WHAT NEEDS TO BE DONE ▸ Place each line of the records below into a JSON list of strings, one string per line, and omit any blank lines.
━━━
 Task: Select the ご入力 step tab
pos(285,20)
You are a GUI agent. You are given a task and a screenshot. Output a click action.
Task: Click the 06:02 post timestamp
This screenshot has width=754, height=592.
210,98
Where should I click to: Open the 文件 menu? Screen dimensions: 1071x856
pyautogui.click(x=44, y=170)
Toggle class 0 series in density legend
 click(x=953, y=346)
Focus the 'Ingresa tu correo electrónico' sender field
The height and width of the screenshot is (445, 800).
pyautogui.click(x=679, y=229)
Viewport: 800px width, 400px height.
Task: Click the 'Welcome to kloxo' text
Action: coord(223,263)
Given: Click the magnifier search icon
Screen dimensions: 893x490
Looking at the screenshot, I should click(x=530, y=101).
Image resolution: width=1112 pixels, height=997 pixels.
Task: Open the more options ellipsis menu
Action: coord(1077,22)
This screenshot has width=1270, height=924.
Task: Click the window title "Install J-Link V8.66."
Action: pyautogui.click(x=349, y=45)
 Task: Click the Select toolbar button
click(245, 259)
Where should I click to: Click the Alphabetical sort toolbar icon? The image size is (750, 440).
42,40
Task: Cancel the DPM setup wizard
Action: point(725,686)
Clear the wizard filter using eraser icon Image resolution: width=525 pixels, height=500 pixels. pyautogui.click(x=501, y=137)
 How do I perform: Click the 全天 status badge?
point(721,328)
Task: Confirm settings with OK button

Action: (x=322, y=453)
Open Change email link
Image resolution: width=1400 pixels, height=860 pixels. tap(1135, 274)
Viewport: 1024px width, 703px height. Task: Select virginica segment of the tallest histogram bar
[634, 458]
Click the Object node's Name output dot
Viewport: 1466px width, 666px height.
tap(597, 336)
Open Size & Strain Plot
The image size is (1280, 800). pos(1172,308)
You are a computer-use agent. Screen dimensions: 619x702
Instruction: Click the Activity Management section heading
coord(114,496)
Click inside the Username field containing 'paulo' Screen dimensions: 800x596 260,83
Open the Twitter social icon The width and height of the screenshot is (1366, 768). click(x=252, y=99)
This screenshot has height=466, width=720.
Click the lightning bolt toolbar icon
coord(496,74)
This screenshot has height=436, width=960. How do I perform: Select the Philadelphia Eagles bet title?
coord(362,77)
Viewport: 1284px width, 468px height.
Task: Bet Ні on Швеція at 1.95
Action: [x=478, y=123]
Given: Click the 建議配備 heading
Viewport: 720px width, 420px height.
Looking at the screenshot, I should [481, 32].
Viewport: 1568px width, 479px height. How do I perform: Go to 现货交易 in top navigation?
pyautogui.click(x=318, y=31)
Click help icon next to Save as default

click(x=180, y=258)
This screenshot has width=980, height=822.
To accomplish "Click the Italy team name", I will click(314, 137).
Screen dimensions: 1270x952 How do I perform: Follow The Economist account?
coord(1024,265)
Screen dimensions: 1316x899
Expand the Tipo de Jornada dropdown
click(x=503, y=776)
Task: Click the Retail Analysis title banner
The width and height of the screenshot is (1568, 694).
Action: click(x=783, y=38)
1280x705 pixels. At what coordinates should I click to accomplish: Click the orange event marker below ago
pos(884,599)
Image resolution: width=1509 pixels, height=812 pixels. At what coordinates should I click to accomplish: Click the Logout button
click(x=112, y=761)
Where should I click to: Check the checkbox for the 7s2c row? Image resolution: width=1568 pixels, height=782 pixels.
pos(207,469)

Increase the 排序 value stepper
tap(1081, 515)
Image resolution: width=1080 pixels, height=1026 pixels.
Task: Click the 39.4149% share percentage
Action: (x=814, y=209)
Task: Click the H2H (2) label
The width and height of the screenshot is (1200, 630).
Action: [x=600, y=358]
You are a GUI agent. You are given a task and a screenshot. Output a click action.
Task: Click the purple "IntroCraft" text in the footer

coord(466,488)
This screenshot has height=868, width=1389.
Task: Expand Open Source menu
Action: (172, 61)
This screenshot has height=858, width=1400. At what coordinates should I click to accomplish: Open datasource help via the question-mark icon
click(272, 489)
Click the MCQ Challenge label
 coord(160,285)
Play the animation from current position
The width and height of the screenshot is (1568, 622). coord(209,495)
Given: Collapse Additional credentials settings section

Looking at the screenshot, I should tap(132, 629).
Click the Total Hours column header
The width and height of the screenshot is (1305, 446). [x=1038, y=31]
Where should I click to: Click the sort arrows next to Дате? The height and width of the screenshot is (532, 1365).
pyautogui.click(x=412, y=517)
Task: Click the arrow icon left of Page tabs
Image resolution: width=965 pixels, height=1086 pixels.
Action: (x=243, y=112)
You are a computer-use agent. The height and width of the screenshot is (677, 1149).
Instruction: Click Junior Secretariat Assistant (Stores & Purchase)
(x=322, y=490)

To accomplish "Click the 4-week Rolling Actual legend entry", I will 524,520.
━━━
RESPONSE ▸
[
  " Task: Select the ご入力 step tab",
  "pos(285,20)",
  "You are a GUI agent. You are given a task and a screenshot. Output a click action.",
  "Task: Click the 06:02 post timestamp",
  "This screenshot has width=754, height=592.",
  "210,98",
  "Where should I click to: Open the 文件 menu? Screen dimensions: 1071x856",
  "pyautogui.click(x=44, y=170)",
  "Toggle class 0 series in density legend",
  " click(x=953, y=346)",
  "Focus the 'Ingresa tu correo electrónico' sender field",
  "The height and width of the screenshot is (445, 800).",
  "pyautogui.click(x=679, y=229)",
  "Viewport: 800px width, 400px height.",
  "Task: Click the 'Welcome to kloxo' text",
  "Action: coord(223,263)",
  "Given: Click the magnifier search icon",
  "Screen dimensions: 893x490",
  "Looking at the screenshot, I should click(x=530, y=101).",
  "Image resolution: width=1112 pixels, height=997 pixels.",
  "Task: Open the more options ellipsis menu",
  "Action: coord(1077,22)",
  "This screenshot has width=1270, height=924.",
  "Task: Click the window title \"Install J-Link V8.66.\"",
  "Action: pyautogui.click(x=349, y=45)",
  " Task: Click the Select toolbar button",
  "click(245, 259)",
  "Where should I click to: Click the Alphabetical sort toolbar icon? The image size is (750, 440).",
  "42,40",
  "Task: Cancel the DPM setup wizard",
  "Action: point(725,686)",
  "Clear the wizard filter using eraser icon Image resolution: width=525 pixels, height=500 pixels. pyautogui.click(x=501, y=137)",
  " How do I perform: Click the 全天 status badge?",
  "point(721,328)",
  "Task: Confirm settings with OK button",
  "Action: (x=322, y=453)",
  "Open Change email link",
  "Image resolution: width=1400 pixels, height=860 pixels. tap(1135, 274)",
  "Viewport: 1024px width, 703px height. Task: Select virginica segment of the tallest histogram bar",
  "[634, 458]",
  "Click the Object node's Name output dot",
  "Viewport: 1466px width, 666px height.",
  "tap(597, 336)",
  "Open Size & Strain Plot",
  "The image size is (1280, 800). pos(1172,308)",
  "You are a computer-use agent. Screen dimensions: 619x702",
  "Instruction: Click the Activity Management section heading",
  "coord(114,496)",
  "Click inside the Username field containing 'paulo' Screen dimensions: 800x596 260,83",
  "Open the Twitter social icon The width and height of the screenshot is (1366, 768). click(x=252, y=99)",
  "This screenshot has height=466, width=720.",
  "Click the lightning bolt toolbar icon",
  "coord(496,74)",
  "This screenshot has height=436, width=960. How do I perform: Select the Philadelphia Eagles bet title?",
  "coord(362,77)",
  "Viewport: 1284px width, 468px height.",
  "Task: Bet Ні on Швеція at 1.95",
  "Action: [x=478, y=123]",
  "Given: Click the 建議配備 heading",
  "Viewport: 720px width, 420px height.",
  "Looking at the screenshot, I should [481, 32].",
  "Viewport: 1568px width, 479px height. How do I perform: Go to 现货交易 in top navigation?",
  "pyautogui.click(x=318, y=31)",
  "Click help icon next to Save as default",
  "click(x=180, y=258)",
  "This screenshot has width=980, height=822.",
  "To accomplish \"Click the Italy team name\", I will click(314, 137).",
  "Screen dimensions: 1270x952 How do I perform: Follow The Economist account?",
  "coord(1024,265)",
  "Screen dimensions: 1316x899",
  "Expand the Tipo de Jornada dropdown",
  "click(x=503, y=776)",
  "Task: Click the Retail Analysis title banner",
  "The width and height of the screenshot is (1568, 694).",
  "Action: click(x=783, y=38)",
  "1280x705 pixels. At what coordinates should I click to accomplish: Click the orange event marker below ago",
  "pos(884,599)",
  "Image resolution: width=1509 pixels, height=812 pixels. At what coordinates should I click to accomplish: Click the Logout button",
  "click(x=112, y=761)",
  "Where should I click to: Check the checkbox for the 7s2c row? Image resolution: width=1568 pixels, height=782 pixels.",
  "pos(207,469)",
  "Increase the 排序 value stepper",
  "tap(1081, 515)",
  "Image resolution: width=1080 pixels, height=1026 pixels.",
  "Task: Click the 39.4149% share percentage",
  "Action: (x=814, y=209)",
  "Task: Click the H2H (2) label",
  "The width and height of the screenshot is (1200, 630).",
  "Action: [x=600, y=358]",
  "You are a GUI agent. You are given a task and a screenshot. Output a click action.",
  "Task: Click the purple \"IntroCraft\" text in the footer",
  "coord(466,488)",
  "This screenshot has height=868, width=1389.",
  "Task: Expand Open Source menu",
  "Action: (172, 61)",
  "This screenshot has height=858, width=1400. At what coordinates should I click to accomplish: Open datasource help via the question-mark icon",
  "click(272, 489)",
  "Click the MCQ Challenge label",
  " coord(160,285)",
  "Play the animation from current position",
  "The width and height of the screenshot is (1568, 622). coord(209,495)",
  "Given: Collapse Additional credentials settings section",
  "Looking at the screenshot, I should tap(132, 629).",
  "Click the Total Hours column header",
  "The width and height of the screenshot is (1305, 446). [x=1038, y=31]",
  "Where should I click to: Click the sort arrows next to Дате? The height and width of the screenshot is (532, 1365).",
  "pyautogui.click(x=412, y=517)",
  "Task: Click the arrow icon left of Page tabs",
  "Image resolution: width=965 pixels, height=1086 pixels.",
  "Action: (x=243, y=112)",
  "You are a computer-use agent. The height and width of the screenshot is (677, 1149).",
  "Instruction: Click Junior Secretariat Assistant (Stores & Purchase)",
  "(x=322, y=490)",
  "To accomplish \"Click the 4-week Rolling Actual legend entry\", I will 524,520."
]